Targeted bacterial restoration of colonization resistance against C. difficile in the gastrointestinal tract.

Clostridium difficile infection (CDI) is the leading cause of antibiotic-associated colitis and is responsible for significant morbidity, mortality and increased healthcare costs. Antibiotics disrupt the indigenous gut microbiota, reducing resistance to C. difficile colonization. Our knowledge of the mechanism(s) by which the gut microbiota confers resistance to CDI is incomplete, presenting a significant roadblock to improving preventative and therapeutic approaches against this pathogen. My long-term goal is to understand how the gastrointestinal tract microbiota mediates colonization resistance against enteric pathogens, including C. difficile. The overall objective of this application is to define members of the gut microbiota that are able to alter bile acids and consume sugars which are required for C. difficile colonization and pathogenesis. Based on preliminary studies the central hypothesis is that the production and consumption of specific metabolites (secondary bile acids and sugars) by the indigenous gut microbiota contribute to colonization resistance against C. difficile. The rationale that underlies the proposed research is that the targeting of metabolites required for C. difficile colonization has the potential to improve directed therapeutic approaches for this infection. Guided by strong preliminary data, this hypothesis will be tested by exploring the following key questions: 1) Can restoring microbial-mediated secondary bile acid metabolism in the large intestine restore colonization resistance against C. difficile? and 2) Can restoring bacteria that are able to compete for the same nutrients (sugars) as C. difficile requires for growth reestablish colonization resistance against C. difficile?

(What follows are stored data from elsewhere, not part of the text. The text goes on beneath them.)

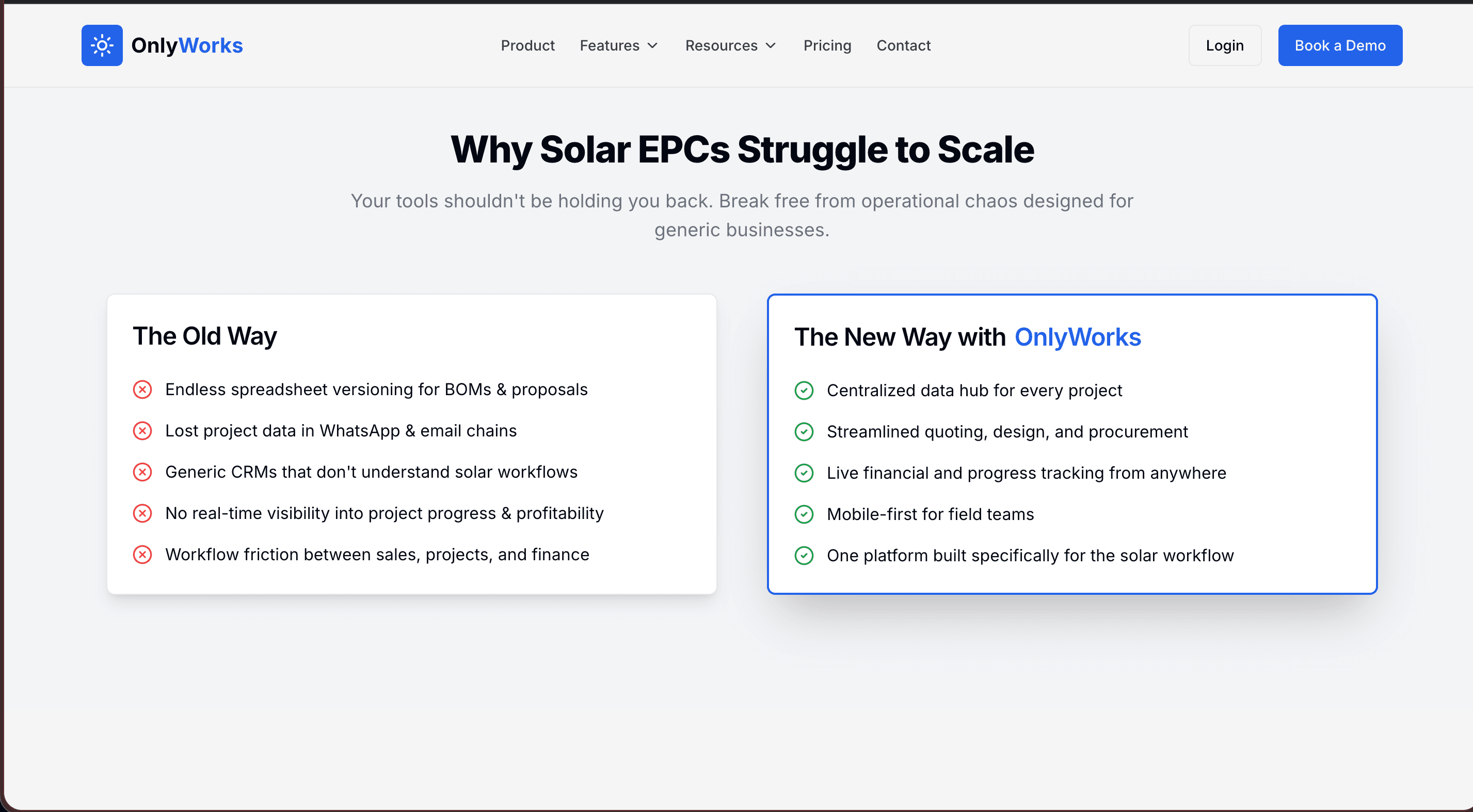This screenshot has width=1473, height=812.
Task: Open the Product menu item
Action: coord(527,45)
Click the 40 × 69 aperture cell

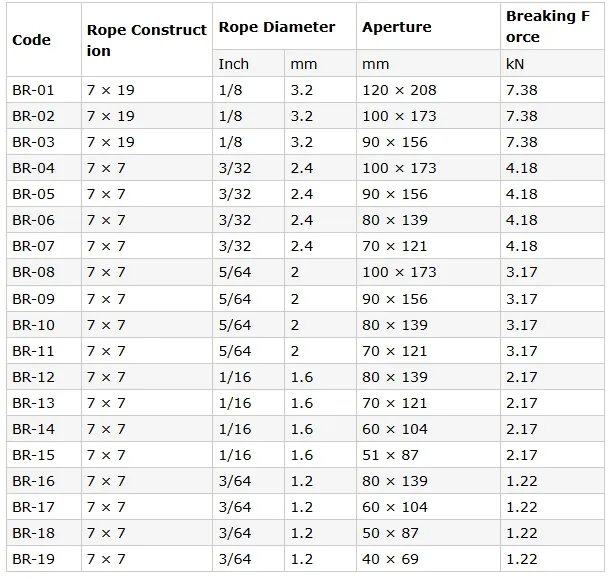[x=428, y=559]
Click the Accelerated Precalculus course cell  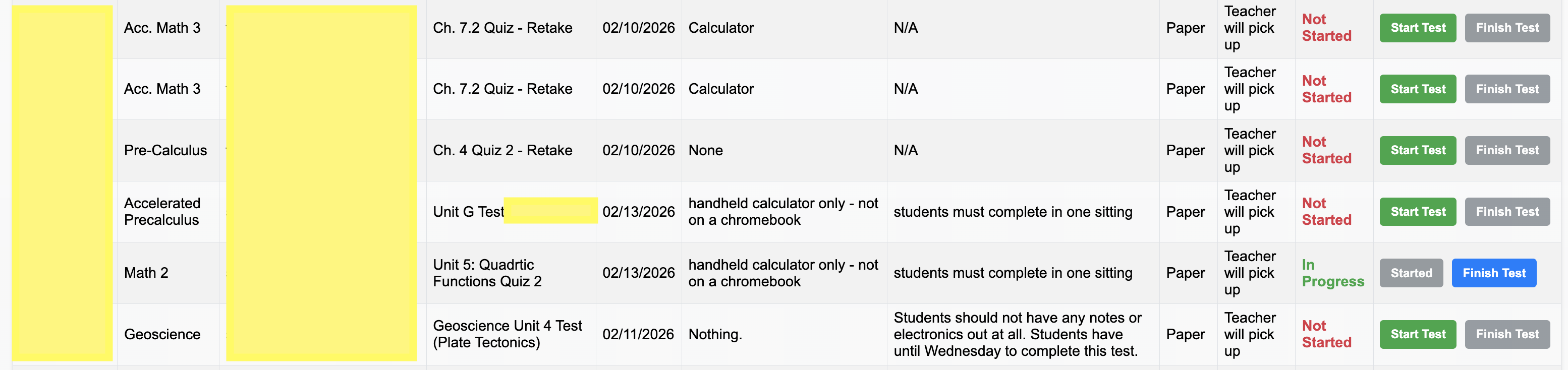coord(162,212)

Antibiotic-induced alterations in gut microbial metabolism decreases colonization resistance against C. difficile. A) Bile acids are synthesized from cholesterol by hepatic enzymes. Once synthesized in the liver, primary bile acids (ex. conjugated, TCA, and unconjugated, CA) travel through the small intestine, where 95% of bile is absorbed in the terminal ileum and through the hepatic system. The small amount of bile acids that reaches the large intestine are further biotransformed by members of the gut microbiota via deconjugation and dehydroxylation into secondary bile acids, including DCA, LCA, and UDCA. C. difficile spores can use primary bile acids TCA and CA in the ileum for germination from a spore to an actively growing vegetative cell. The presence of secondary bile acids and competition of nutrients from other members of the indigenous gut microbiota are able to inhibit C. difficile outgrowth and colonization in the large intestine. B) Antibiotic treatment alters the gut microbiota structure, specifically decreasing bacteria that are able to deconjugate and dehydroxlate primary bile acids into secondary bile acids. The loss of secondary bile acid metabolism and competition from the gut microbiota allows for C. difficile outgrowth, toxin production and disease. Abbreviations: TCA, taurocholate; CA, cholate; DCA, deoxycholate; LCA, lithocholate; and UDCA, ursodeoxycholate. Theriot and Young. Annual Rev Microbiology October 2015.